Saved data entries:
--- begin ---

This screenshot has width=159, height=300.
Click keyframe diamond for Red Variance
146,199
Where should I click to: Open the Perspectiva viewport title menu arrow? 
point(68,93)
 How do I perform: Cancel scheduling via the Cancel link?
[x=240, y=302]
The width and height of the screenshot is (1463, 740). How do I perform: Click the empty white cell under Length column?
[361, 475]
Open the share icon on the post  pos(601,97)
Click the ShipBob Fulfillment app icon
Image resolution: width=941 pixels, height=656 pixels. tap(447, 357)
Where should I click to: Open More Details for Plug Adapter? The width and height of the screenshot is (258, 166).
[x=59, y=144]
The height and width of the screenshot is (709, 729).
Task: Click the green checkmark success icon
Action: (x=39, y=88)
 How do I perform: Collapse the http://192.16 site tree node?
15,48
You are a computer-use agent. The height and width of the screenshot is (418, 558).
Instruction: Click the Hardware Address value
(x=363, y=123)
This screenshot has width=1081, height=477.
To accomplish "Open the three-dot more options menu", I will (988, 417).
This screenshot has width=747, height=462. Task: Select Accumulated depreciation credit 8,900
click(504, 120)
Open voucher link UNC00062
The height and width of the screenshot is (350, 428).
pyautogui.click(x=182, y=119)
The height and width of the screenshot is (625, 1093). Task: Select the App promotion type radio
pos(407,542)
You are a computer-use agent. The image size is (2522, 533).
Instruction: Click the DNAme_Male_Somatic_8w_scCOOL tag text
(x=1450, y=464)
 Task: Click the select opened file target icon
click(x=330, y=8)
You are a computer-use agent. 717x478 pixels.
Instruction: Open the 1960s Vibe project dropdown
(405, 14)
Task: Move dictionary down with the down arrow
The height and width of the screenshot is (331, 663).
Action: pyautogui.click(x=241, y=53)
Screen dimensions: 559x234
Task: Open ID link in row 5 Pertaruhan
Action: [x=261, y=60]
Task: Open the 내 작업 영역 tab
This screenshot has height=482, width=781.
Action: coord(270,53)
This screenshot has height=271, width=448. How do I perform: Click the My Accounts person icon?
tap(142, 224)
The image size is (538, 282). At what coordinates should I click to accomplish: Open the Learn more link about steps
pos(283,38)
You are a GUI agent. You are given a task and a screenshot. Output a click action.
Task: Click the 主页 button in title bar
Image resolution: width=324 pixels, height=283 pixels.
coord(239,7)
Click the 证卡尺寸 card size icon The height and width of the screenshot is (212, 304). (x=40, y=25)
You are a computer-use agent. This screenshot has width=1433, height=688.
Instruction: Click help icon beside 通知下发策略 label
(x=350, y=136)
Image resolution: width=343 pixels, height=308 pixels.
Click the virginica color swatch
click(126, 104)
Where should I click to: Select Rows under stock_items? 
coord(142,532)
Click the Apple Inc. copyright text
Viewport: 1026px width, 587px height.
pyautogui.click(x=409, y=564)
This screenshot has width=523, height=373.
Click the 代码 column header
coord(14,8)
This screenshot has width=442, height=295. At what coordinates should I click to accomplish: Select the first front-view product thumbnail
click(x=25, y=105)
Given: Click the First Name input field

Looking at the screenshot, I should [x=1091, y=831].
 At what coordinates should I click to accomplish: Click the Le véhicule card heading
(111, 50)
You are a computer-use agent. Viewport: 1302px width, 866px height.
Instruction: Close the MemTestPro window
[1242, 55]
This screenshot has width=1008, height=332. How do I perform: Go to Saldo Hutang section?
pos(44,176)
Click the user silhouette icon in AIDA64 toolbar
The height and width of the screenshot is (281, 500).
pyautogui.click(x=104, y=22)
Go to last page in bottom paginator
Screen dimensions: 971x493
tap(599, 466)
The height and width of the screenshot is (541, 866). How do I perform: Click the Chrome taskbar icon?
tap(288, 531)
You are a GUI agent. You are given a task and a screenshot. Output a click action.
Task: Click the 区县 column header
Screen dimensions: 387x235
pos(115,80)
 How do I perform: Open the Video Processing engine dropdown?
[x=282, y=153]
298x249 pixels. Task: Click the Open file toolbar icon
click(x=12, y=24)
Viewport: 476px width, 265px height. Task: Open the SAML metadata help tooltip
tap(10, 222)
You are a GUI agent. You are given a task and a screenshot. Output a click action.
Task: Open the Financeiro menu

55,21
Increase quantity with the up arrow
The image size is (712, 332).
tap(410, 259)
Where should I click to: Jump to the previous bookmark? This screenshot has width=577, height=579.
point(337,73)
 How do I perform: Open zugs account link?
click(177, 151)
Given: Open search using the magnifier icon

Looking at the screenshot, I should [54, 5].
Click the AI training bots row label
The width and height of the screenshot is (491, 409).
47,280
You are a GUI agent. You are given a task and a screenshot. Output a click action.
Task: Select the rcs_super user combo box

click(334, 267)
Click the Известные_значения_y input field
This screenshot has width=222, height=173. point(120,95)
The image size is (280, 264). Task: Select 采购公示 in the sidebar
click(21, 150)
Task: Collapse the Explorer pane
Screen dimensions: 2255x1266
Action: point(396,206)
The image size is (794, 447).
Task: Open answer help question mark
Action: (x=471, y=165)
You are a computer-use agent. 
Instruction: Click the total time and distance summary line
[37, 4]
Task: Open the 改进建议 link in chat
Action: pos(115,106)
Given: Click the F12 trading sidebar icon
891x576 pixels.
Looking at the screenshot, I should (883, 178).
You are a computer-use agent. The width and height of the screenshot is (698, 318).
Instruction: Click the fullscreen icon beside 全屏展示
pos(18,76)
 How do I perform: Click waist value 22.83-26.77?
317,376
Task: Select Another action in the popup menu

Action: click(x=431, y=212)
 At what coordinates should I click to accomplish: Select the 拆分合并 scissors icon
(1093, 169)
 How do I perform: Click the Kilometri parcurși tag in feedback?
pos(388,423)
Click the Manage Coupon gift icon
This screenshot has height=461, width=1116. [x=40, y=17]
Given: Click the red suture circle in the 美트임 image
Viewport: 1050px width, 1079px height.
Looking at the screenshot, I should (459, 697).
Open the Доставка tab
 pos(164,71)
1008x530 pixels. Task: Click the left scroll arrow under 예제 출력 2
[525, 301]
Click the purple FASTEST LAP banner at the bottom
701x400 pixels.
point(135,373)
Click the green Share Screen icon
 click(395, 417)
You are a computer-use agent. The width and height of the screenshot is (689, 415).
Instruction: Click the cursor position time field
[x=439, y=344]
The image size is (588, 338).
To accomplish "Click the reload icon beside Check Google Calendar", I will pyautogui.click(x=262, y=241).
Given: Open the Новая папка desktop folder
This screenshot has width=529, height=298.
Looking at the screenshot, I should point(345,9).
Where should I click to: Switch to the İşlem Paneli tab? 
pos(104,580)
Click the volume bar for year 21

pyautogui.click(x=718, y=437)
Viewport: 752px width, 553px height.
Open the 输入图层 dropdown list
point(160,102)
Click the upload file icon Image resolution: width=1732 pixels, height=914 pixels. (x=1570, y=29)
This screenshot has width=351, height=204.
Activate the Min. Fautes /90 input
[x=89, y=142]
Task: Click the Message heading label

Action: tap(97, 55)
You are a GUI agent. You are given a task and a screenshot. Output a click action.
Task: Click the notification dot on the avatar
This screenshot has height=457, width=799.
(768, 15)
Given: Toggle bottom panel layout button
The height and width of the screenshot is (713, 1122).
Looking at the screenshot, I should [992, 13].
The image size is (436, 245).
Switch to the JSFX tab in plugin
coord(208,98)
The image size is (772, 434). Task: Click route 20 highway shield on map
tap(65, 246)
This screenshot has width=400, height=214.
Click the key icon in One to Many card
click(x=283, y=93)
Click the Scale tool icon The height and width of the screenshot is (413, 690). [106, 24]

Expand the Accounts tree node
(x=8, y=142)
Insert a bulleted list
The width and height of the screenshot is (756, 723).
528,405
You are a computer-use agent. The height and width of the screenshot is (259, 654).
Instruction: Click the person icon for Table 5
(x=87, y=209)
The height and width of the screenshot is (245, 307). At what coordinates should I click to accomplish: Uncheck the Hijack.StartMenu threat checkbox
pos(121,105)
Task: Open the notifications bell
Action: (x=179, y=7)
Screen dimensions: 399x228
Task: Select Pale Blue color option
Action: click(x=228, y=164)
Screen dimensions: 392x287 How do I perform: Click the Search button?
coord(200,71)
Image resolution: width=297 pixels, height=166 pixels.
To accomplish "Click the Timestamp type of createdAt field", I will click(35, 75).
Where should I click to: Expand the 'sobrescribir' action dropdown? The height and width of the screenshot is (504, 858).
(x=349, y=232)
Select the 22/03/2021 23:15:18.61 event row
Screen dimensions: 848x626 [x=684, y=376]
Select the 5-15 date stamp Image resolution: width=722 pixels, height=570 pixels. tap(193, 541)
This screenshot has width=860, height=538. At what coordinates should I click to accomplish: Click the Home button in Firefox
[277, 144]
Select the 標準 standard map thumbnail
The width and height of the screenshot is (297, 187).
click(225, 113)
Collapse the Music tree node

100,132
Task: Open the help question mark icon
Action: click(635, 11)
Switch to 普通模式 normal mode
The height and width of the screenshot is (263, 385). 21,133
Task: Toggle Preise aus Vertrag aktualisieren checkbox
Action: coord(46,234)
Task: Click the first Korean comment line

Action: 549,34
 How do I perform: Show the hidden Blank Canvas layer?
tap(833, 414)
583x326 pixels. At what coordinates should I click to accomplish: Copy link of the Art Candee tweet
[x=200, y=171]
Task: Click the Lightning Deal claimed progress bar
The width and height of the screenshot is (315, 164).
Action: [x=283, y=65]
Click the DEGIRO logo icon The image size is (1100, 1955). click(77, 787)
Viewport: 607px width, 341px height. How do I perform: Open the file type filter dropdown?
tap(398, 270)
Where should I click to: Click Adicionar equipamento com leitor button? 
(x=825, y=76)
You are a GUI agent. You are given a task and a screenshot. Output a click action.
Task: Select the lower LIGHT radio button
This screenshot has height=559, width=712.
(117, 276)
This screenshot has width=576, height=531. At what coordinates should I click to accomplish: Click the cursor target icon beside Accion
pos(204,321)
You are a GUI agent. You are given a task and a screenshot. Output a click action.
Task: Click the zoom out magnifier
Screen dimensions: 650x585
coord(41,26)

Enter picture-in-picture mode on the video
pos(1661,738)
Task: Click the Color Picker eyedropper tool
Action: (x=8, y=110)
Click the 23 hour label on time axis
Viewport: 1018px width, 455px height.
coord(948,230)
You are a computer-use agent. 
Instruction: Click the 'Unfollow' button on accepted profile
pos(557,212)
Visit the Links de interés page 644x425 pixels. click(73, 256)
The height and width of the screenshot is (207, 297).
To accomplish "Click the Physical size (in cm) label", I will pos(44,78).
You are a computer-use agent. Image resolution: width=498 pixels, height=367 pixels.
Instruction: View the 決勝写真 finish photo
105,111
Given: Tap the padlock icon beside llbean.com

--- end ---

### WORK REQUIRED
Can you transcribe the entries word for word, from the start through the line containing "[x=240, y=302]"?

### TASK SOLUTION
This screenshot has width=159, height=300.
Click keyframe diamond for Red Variance
146,199
Where should I click to: Open the Perspectiva viewport title menu arrow? 
point(68,93)
 How do I perform: Cancel scheduling via the Cancel link?
[x=240, y=302]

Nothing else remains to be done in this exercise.